Ecto-ATPase: an activation marker necessary for effector cell function

• Published in: Immunological reviews Vol. 161; no. 1; pp. 111 - 118
• Main Authors: Dombrowski, Kenneth E., Ke, Yong, Brewer, Kenneth A., Kopp, Judith A.
• Format: Journal Article
• Language: English
• Published: Oxford, UK Blackwell Publishing Ltd 01.02.1998; Blackwell
• Subjects: Adenosine Triphosphatases - immunology; Analysis of the immune response. Humoral and cellular immunity; Animals; Biological and medical sciences; Biomarkers; Fundamental and applied biological sciences. Psychology; Fundamental immunology; Humans; Immunobiology; Lymphocyte Activation - immunology; Organs and cells involved in the immune response; T-Lymphocytes, Regulatory - enzymology; T-Lymphocytes, Regulatory - immunology; Cell proliferation; Biological marker; Cytotoxicity; Review; Membrane enzyme; Signal transduction; Human; Enzyme; Rodentia; Adenosinetriphosphatase; Cytokine; Enzyme inhibitor; Competitive inhibition; Substrate analog; Extracellular; Hydrolysis; Vertebrata; Mammalia; Mouse; Animal; Nucleotide; Hydrolases; Non competitive inhibition; ATP; Catalyst activity; Lymphocyte
• ISSN: 0105-2896; 1600-065X
• DOI: 10.1111/j.1600-065X.1998.tb01575.x

Ecto‐ATPase, a transmembrane enzyme that catalyzes the hydrolysis of extracellular ATP (ATPJ to ADP and inorganic phosphate, is expressed upon cell activation, Ecto‐ATPase is inhibited by non‐hydrolyzable ATP analogues, which are competitive inhibitors of the catalytic reaction, and the ATP analogue affinity label, 5′‐p‐(fluorosulfonyl)benzoyl adenosine (5′‐FSBA), which irreversibly inhibits the catalytic activity.

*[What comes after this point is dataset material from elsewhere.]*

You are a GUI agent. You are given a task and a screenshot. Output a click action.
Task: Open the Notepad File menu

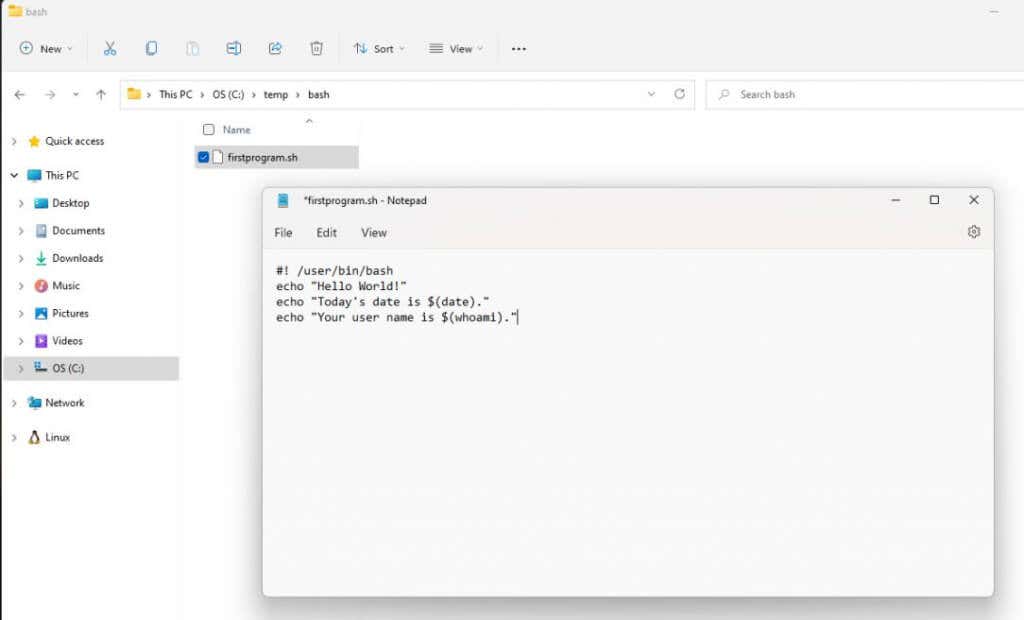tap(283, 232)
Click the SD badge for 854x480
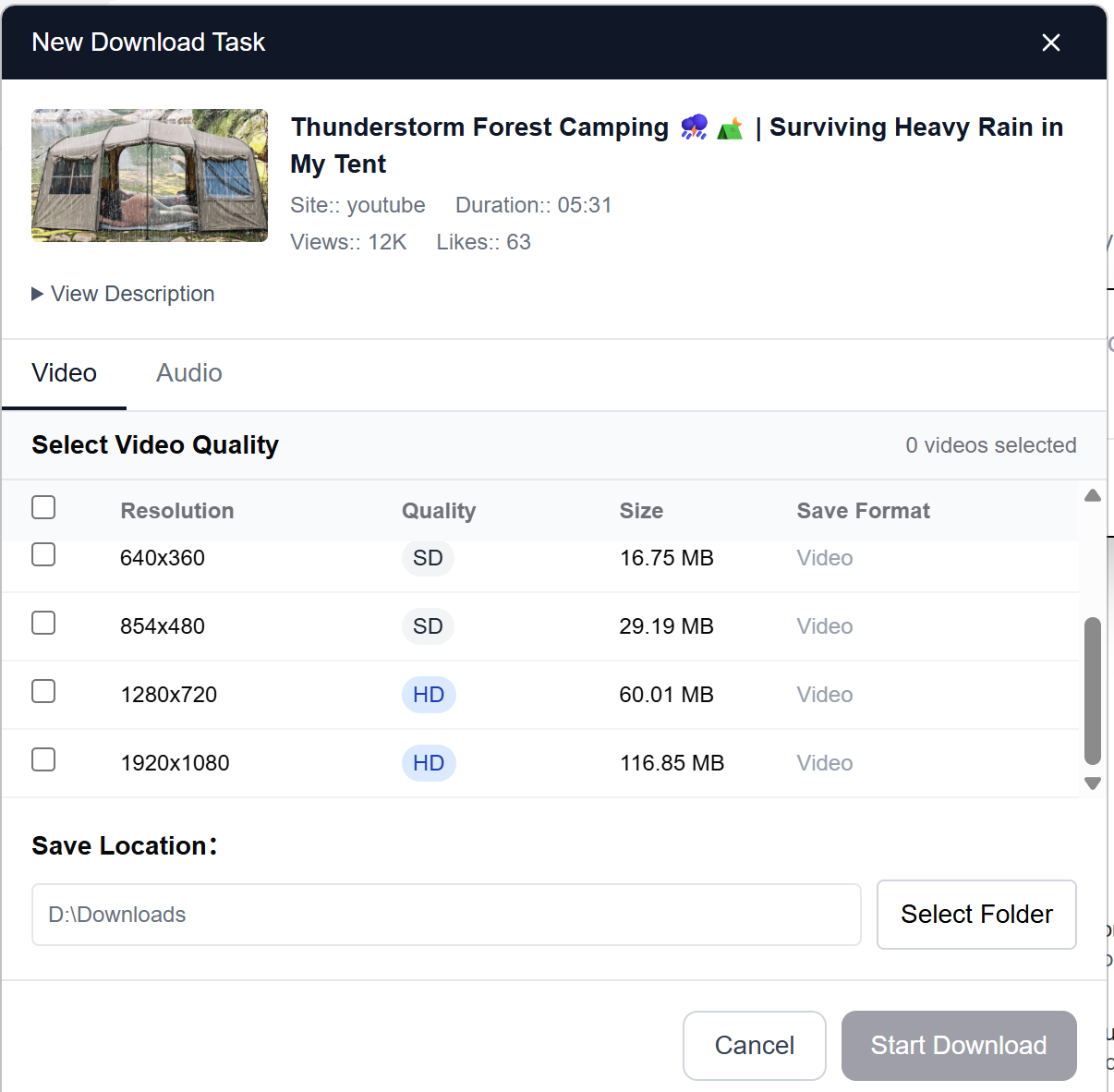This screenshot has width=1114, height=1092. [x=428, y=626]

These nucleotide antagonists do not cross the cell membrane and are specific for ecto‐ATPase in T cells, B cells and NK cells. Inhibition of ecto‐ATPase by both reversible and irreversible nucleotide ant agonists results in the inhibition of antigen induced cytokine secretion and cytolytic activity of T cells. Likewise, granule release and cytolytic activity of NK cells as well as antibody secretion and spontaneous proliferation by B‐cell hybridomas are inhibited. Inhibition of ecto‐ATPase does not influence effector cell‐target cell conjugate formation, but acts, in part, by regulating the influx of extracellular calcium that is necessary to maintain cellular activation. Thus, further elucidation of ecto‐ATPase regulation and expression and its interaction with intracellular signal transduction events will provide a basis for understanding the role of the hydrolysis of ATPe by ecto‐ATPase in lymphocyte effector function.